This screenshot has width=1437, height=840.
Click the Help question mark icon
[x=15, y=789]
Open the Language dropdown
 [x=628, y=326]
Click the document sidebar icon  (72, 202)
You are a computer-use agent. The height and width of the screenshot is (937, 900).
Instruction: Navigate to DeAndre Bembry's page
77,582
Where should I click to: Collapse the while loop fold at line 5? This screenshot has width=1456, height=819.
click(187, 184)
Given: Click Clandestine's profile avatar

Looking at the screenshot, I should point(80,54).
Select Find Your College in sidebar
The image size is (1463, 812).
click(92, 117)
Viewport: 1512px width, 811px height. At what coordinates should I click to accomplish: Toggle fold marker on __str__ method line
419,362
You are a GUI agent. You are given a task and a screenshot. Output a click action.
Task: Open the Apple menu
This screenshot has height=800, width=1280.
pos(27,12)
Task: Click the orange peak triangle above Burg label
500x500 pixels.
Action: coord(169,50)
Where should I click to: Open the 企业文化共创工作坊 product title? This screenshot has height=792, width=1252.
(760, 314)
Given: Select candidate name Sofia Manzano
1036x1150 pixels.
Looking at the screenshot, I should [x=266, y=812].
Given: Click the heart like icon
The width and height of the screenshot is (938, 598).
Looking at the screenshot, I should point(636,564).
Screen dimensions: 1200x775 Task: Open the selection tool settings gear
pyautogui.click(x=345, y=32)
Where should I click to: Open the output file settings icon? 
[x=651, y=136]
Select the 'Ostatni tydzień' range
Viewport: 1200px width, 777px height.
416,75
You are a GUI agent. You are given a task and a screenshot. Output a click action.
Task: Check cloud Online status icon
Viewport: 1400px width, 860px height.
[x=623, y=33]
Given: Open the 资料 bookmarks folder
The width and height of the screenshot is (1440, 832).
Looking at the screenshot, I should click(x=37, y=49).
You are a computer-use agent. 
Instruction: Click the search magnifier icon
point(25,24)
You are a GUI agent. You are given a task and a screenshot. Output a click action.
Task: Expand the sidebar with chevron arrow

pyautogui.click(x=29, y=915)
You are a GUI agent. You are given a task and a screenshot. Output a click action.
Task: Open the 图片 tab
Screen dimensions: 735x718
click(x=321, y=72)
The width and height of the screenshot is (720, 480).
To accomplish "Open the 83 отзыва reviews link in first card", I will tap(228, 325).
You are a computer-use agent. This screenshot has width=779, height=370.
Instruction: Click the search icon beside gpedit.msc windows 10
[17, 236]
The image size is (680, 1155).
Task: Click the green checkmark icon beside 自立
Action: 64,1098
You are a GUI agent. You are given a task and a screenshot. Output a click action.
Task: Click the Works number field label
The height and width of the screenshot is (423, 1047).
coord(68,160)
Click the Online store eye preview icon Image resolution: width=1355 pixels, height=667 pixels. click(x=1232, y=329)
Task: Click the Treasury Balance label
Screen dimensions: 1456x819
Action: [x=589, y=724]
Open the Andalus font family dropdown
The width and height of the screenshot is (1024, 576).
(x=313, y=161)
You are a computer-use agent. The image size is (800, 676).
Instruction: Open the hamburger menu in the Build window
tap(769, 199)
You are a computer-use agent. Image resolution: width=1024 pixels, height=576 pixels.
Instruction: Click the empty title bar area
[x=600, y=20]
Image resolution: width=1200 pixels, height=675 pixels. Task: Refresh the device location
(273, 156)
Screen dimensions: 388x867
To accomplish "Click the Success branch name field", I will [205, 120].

* [What you will do] Copy the lines of the listing above word for word, beginning with the line that contains "Given: Click the heart like icon" and continuing through the line that contains "click(x=321, y=72)".

* [Task answer]
Given: Click the heart like icon
The width and height of the screenshot is (938, 598).
Looking at the screenshot, I should point(636,564).
Screen dimensions: 1200x775 Task: Open the selection tool settings gear
pyautogui.click(x=345, y=32)
Where should I click to: Open the output file settings icon? 
[x=651, y=136]
Select the 'Ostatni tydzień' range
Viewport: 1200px width, 777px height.
416,75
You are a GUI agent. You are given a task and a screenshot. Output a click action.
Task: Check cloud Online status icon
Viewport: 1400px width, 860px height.
[x=623, y=33]
Given: Open the 资料 bookmarks folder
The width and height of the screenshot is (1440, 832).
Looking at the screenshot, I should click(x=37, y=49).
You are a computer-use agent. 
Instruction: Click the search magnifier icon
point(25,24)
You are a GUI agent. You are given a task and a screenshot. Output a click action.
Task: Expand the sidebar with chevron arrow

pyautogui.click(x=29, y=915)
You are a GUI agent. You are given a task and a screenshot. Output a click action.
Task: Open the 图片 tab
Screen dimensions: 735x718
click(x=321, y=72)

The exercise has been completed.